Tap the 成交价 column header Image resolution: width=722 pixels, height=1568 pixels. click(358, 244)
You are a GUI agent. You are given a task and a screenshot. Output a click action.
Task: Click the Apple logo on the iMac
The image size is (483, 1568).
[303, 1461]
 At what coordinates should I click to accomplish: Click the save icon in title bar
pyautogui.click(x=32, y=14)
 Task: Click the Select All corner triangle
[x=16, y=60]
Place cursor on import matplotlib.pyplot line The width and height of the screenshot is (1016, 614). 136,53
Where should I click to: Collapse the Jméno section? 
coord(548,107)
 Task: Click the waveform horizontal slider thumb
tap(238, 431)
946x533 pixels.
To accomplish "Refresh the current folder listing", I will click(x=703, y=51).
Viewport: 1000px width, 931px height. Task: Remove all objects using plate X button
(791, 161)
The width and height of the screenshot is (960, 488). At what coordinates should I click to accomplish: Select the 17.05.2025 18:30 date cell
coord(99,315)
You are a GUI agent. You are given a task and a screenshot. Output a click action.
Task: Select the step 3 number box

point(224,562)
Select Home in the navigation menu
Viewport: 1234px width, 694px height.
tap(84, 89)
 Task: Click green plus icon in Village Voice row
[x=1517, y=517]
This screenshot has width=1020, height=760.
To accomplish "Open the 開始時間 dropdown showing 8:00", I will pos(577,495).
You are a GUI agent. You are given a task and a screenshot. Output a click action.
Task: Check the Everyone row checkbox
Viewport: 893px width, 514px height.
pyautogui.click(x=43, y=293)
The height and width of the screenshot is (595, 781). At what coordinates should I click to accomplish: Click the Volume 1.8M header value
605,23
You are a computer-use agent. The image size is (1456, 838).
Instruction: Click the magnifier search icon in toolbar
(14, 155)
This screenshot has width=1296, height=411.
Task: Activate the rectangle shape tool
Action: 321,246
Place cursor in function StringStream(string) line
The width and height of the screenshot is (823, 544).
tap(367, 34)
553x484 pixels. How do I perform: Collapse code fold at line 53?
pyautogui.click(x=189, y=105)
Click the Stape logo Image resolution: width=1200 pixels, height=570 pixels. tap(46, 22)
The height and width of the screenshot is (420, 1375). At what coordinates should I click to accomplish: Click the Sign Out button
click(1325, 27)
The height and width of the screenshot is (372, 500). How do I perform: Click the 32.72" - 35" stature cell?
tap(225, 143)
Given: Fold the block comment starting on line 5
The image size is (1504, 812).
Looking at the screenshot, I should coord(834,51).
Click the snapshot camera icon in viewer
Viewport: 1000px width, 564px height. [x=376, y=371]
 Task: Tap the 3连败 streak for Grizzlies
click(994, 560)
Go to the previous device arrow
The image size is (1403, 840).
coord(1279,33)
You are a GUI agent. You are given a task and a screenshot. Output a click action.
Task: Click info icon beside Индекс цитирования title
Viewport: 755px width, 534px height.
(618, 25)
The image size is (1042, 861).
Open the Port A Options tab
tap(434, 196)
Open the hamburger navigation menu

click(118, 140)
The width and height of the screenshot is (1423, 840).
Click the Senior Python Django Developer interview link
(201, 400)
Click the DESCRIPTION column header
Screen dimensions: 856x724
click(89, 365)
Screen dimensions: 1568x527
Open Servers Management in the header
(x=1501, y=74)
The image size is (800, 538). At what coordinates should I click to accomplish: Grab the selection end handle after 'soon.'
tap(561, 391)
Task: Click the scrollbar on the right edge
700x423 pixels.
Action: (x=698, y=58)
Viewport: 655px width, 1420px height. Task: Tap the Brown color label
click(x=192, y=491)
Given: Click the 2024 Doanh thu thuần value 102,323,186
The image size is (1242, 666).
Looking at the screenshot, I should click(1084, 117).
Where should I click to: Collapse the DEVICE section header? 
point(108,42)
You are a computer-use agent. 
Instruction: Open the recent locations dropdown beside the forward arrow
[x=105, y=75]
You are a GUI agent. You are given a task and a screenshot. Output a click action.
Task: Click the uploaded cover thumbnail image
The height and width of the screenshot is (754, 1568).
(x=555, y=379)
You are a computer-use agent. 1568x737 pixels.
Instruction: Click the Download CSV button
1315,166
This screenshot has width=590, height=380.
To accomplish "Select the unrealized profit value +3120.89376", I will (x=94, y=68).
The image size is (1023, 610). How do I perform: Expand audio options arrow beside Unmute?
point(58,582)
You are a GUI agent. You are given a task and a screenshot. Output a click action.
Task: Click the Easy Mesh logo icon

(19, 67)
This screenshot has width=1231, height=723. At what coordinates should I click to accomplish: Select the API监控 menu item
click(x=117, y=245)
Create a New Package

·····

About this task |
Using only the listing above, restate exactly the lines from the line containing "Viewport: 893px width, 514px height." through the line containing "Click the Stape", both included.

Solution for this exercise |
Viewport: 893px width, 514px height.
pyautogui.click(x=43, y=293)
The height and width of the screenshot is (595, 781). At what coordinates should I click to accomplish: Click the Volume 1.8M header value
605,23
You are a computer-use agent. The image size is (1456, 838).
Instruction: Click the magnifier search icon in toolbar
(14, 155)
This screenshot has width=1296, height=411.
Task: Activate the rectangle shape tool
Action: 321,246
Place cursor in function StringStream(string) line
The width and height of the screenshot is (823, 544).
tap(367, 34)
553x484 pixels. How do I perform: Collapse code fold at line 53?
pyautogui.click(x=189, y=105)
Click the Stape logo Image resolution: width=1200 pixels, height=570 pixels. tap(46, 22)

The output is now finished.